Professor Brown in also one of the main genetic researchers originally involved in identifying the genetic mutation responsible for causing the extremely rare and debilitating condition called fibrodysplasia ossificans progressiva, which affects just 1 in 2 million people. It causes damaged soft tissues and muscle to regrow as bone, ultimately causing severe disability. Identifying the gene for this disease took a global team of clinicians and genetics researchers over a decade. Nowadays with new approaches not requiring multicase family studies, and with advances in sequencing technology this would have taken a couple of weeks. Professor Brown has been instrumental in the development work which has enabled this new sequencing-based diagnosis of rare genetic diseases which is now routine clinical practice. This means many more patients with rare genetic diseases can get an accurate genetic diagnosis early in life.

Professor Brown said: “Research into rare diseases is a particular challenge as it can be hard for researchers to recruit enough patients to a project. Collaboration, both nationally and internationally, is absolutely key to make sure enough patients are involved for a study’s findings to be really robust.

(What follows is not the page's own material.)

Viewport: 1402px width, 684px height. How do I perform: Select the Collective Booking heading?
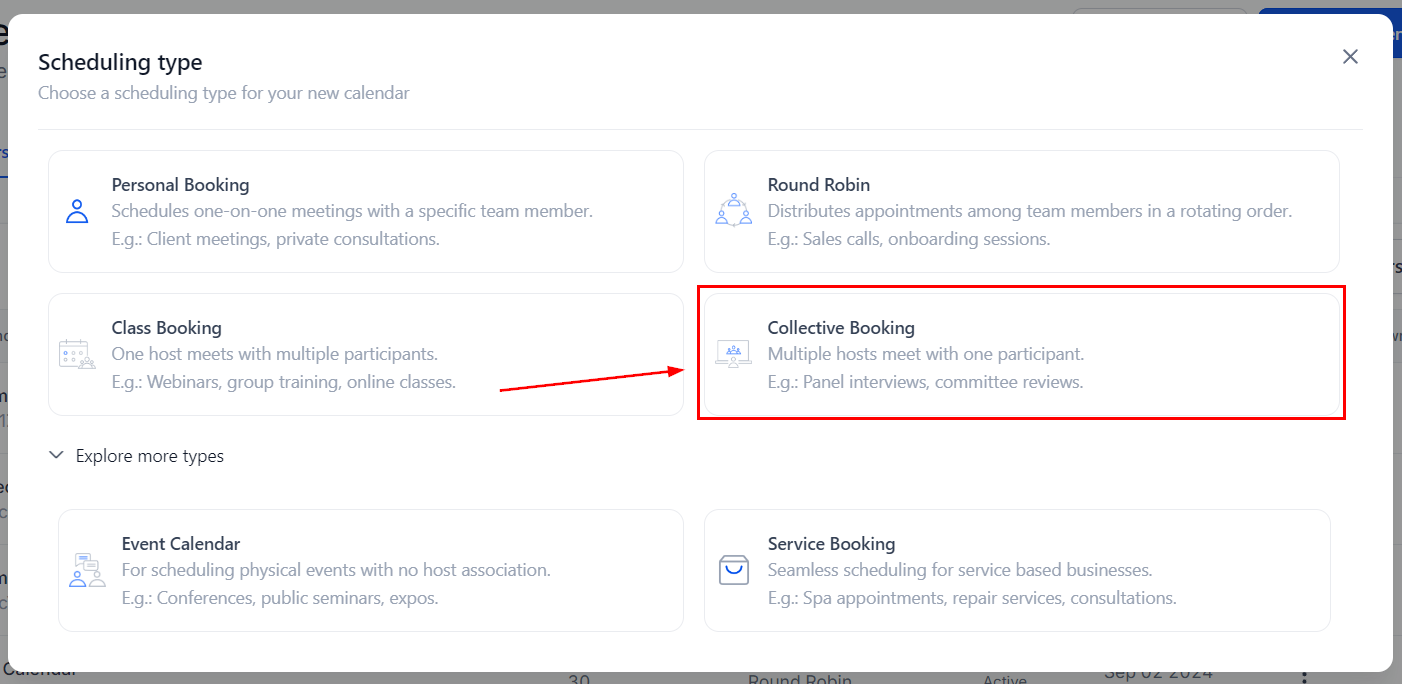840,328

“We’re incredibly well placed at our BRC to lead rare disease projects. With a strong history of research into rare conditions, and a dedicated Rare Disease Centre, we have access to world leading experts in a number of rare conditions.”

Rare disease research across Guy’s and St Thomas’

In addition to Professor Brown’s work, our researchers are involved in a number of national and international rare disease studies.

Dr Melita Irving is a clinical geneticist at Guy’s and St Thomas’ whose research focuses on achondroplasia, the most common form of dwarfism. She was the European lead for a global study of a novel medication for achondroplasia, showing it helped increase growth by 50%. This could help reduce the impact of health problems, and could mean that children don’t have to undergo surgery to counteract complications.

Professor Catherine Williamson, a consultant obstetric physician at St Thomas’ Hospital and Professor of Women’s Health at King’s College London is a leading clinical researcher in maternal medicine in the UK and internationally. She is also leading a national project to recruit women with the rare disease hyperemesis gravidarum (HG) to the NIHR BioResource, in order to understand the genetics underlying the condition. The study will be the largest of its kind in Europe.